Other times, this means the project manager will isolate all of the consultants in one small shared office.
Separating the team into tribes like this stifles collaboration. The whole project slows as a result, which can get expensive when you’re paying your consultants by the hour.
If you want your team to come together successfully, you have to force them to share a space—both in terms of their physical workspace, and their responsibilities.
The best project managers will actually mix-up their teams intentionally so that consultants and full-time employees are forced to collaborate.
2. Onboard Consultants Quickly, But Efficiently
One of the challenges of working with consultants is getting them up to speed fast enough.
You need your consultants to be able to work with the same autonomy as full-time employees in order to get the most out of them, but full-time employees typically have been through training programs and have spent significant time in your organization already.
Consultants don’t have that. They need a specialized onboarding process.
The best companies prepare onboarding materials that educate consultants on the company, from its history to its structure, and the project they’re working on, both its scope and their role within it.
Consultants don’t need to be trained on new skills—you contracted them because they already have those. What they need is a thorough education about the project they’re coming onto.
Once that’s in place, it’s incredibly easy to get a large team of consultants up to speed and providing value quickly.
3. Be Transparent With Your Consultants
Consultants can be some of the best advisers you’ve ever had on a project–a sort of neutral, 3rd party support system.
A consultant has usually been on many similar projects at different companies, and can give you insights as to common obstacles and strategies for overcoming them.
Consultants are also the ideal mediators. When full-time employees are having real problems with management, consultants can bring the concerns to management in a way that doesn’t come across as insubordinate.
When management is having problems with a full-time employee, inversely, consultants can bring up their concerns with the employee as a co-worker, not as a boss.
The best managers will use consultants in this capacity—as mediators, advisors, sometimes even as therapists. Not using consultants in these ways limits the value you get out of your contracted workforce, and will hold your project back from progressing as smoothly as it should.

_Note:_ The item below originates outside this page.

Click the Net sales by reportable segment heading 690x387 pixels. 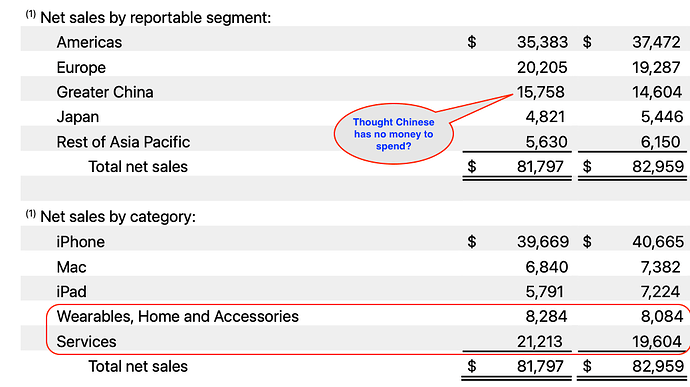coord(155,18)
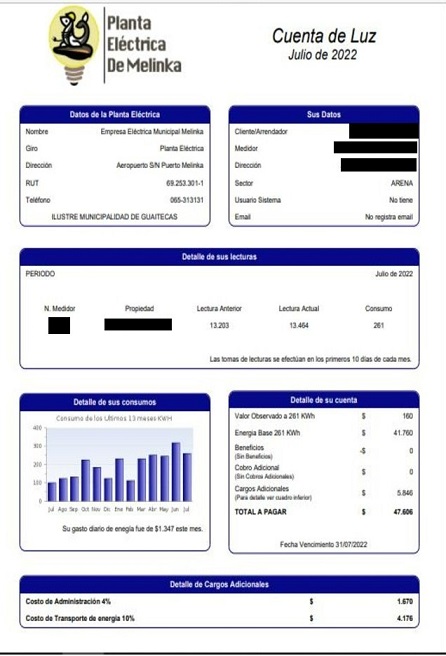
Task: Click the Detalle de sus lecturas header
Action: (x=219, y=256)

Consultants Are Only As Good As Their Manager
When you’re hiring full-time employees, you have to make a lot of difficult judgements:
- Does this person have the potential to grow within our company?
- Am I confident this person won’t washout in their first year?
- Can this person learn the skills I need them to learn to succeed?
You don’t have to make any of those with consultants.
- Consultants aren’t going to grow within your company.
- If a consultant can’t deliver, you end the contract. No severance, no mess.
- Consultants are hired because they already have the skills you need.
The only real question you have to answer when you bring on consultants is this:
Do you have the management skills to get the most out of them?